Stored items
§ §

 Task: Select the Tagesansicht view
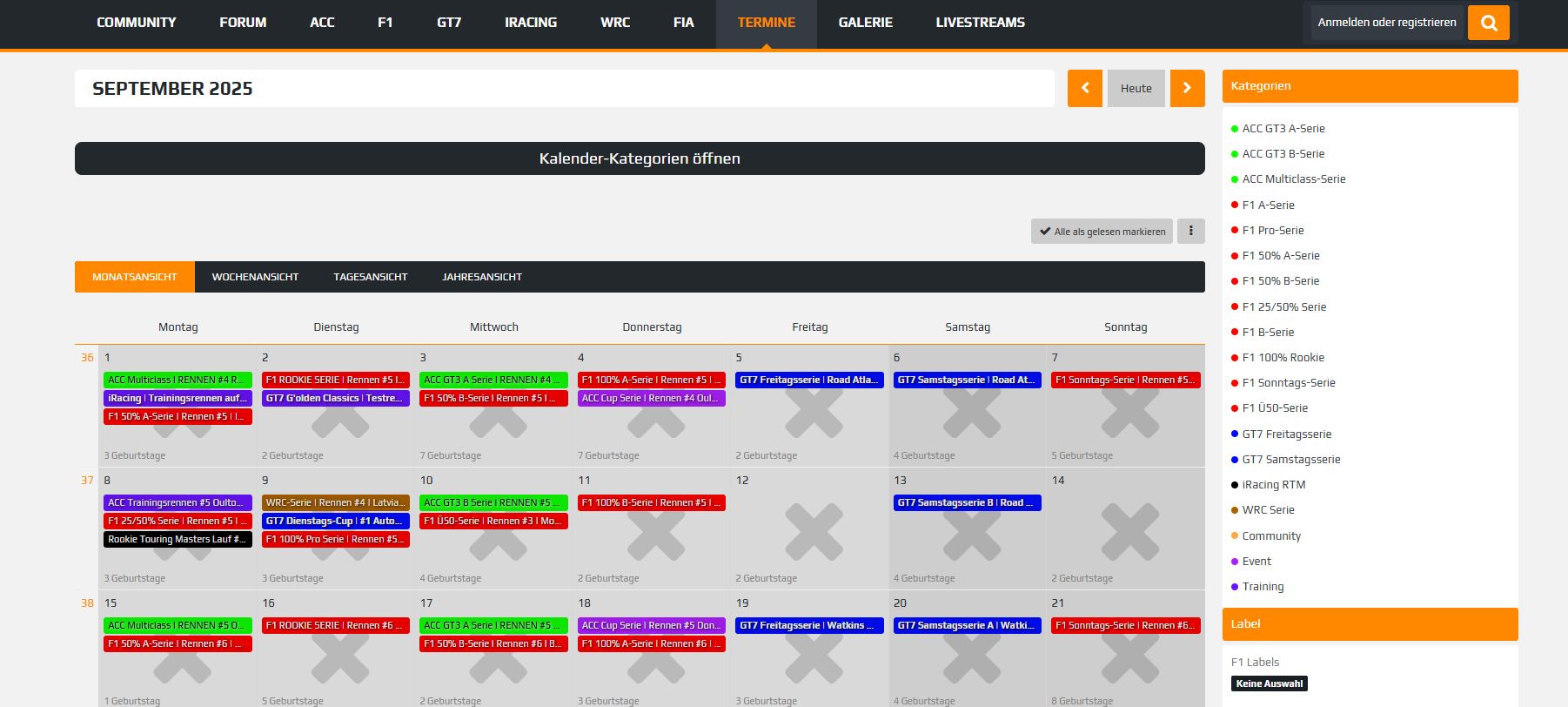pos(370,277)
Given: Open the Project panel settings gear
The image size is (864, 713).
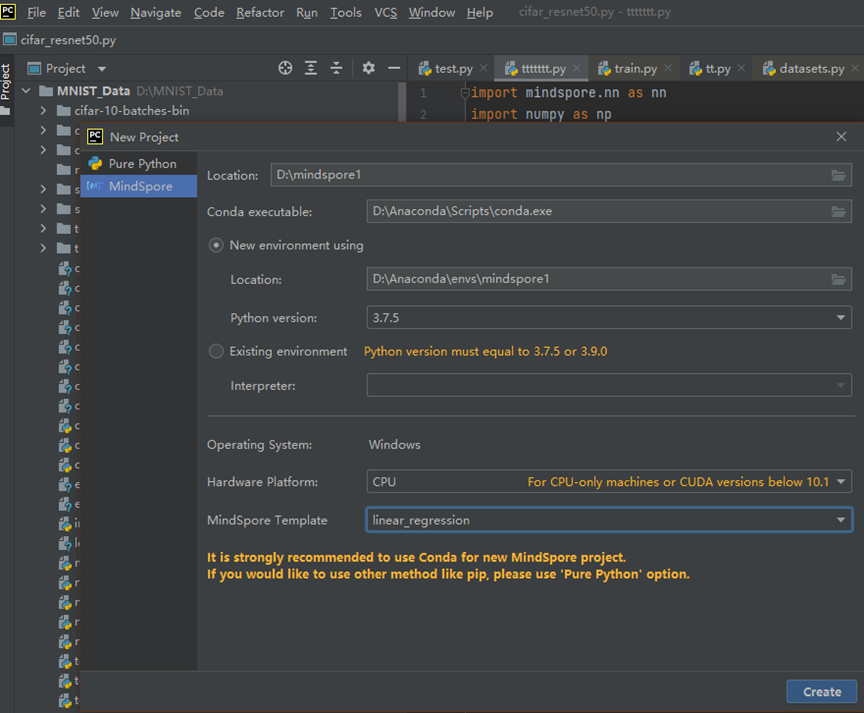Looking at the screenshot, I should [x=368, y=68].
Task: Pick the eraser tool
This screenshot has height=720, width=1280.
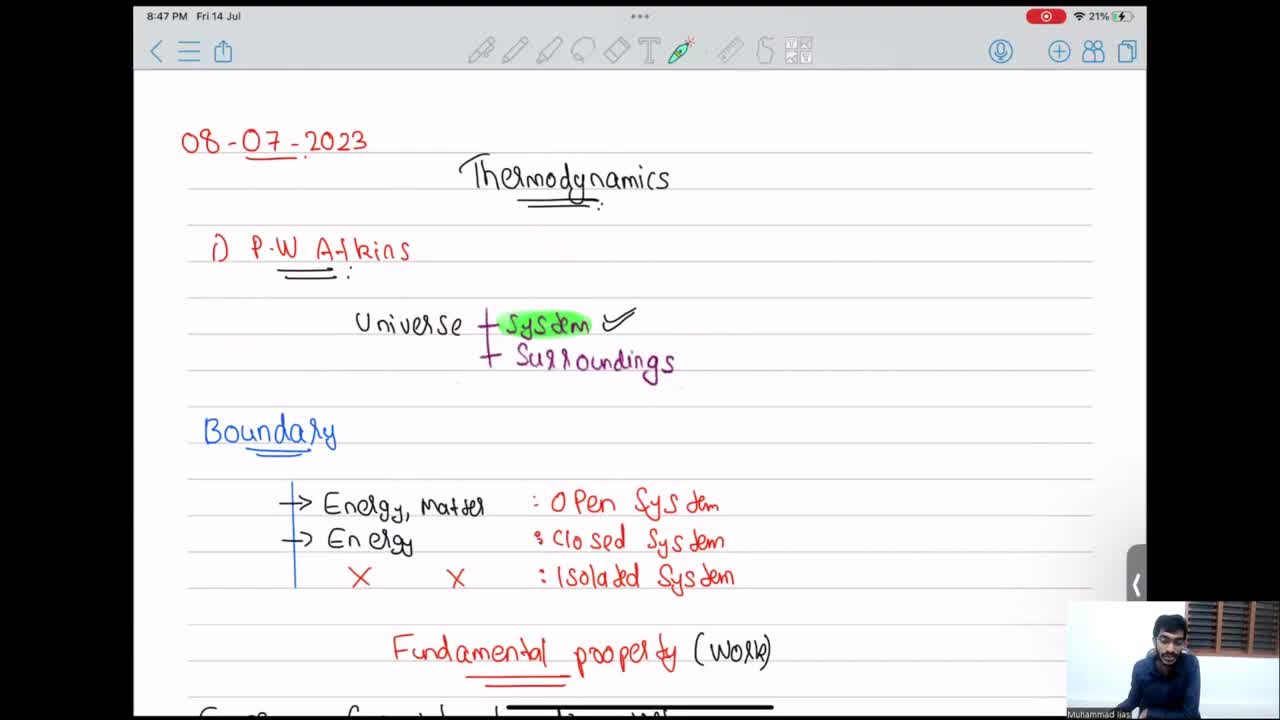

§ §

**Your instructions**
The records above are to be transcribed word for word. Skip the images.

**Solution to this task**
 Task: Select the Tagesansicht view
pos(370,277)
Given: Open the Project panel settings gear
The image size is (864, 713).
Looking at the screenshot, I should [x=368, y=68].
Task: Pick the eraser tool
This screenshot has height=720, width=1280.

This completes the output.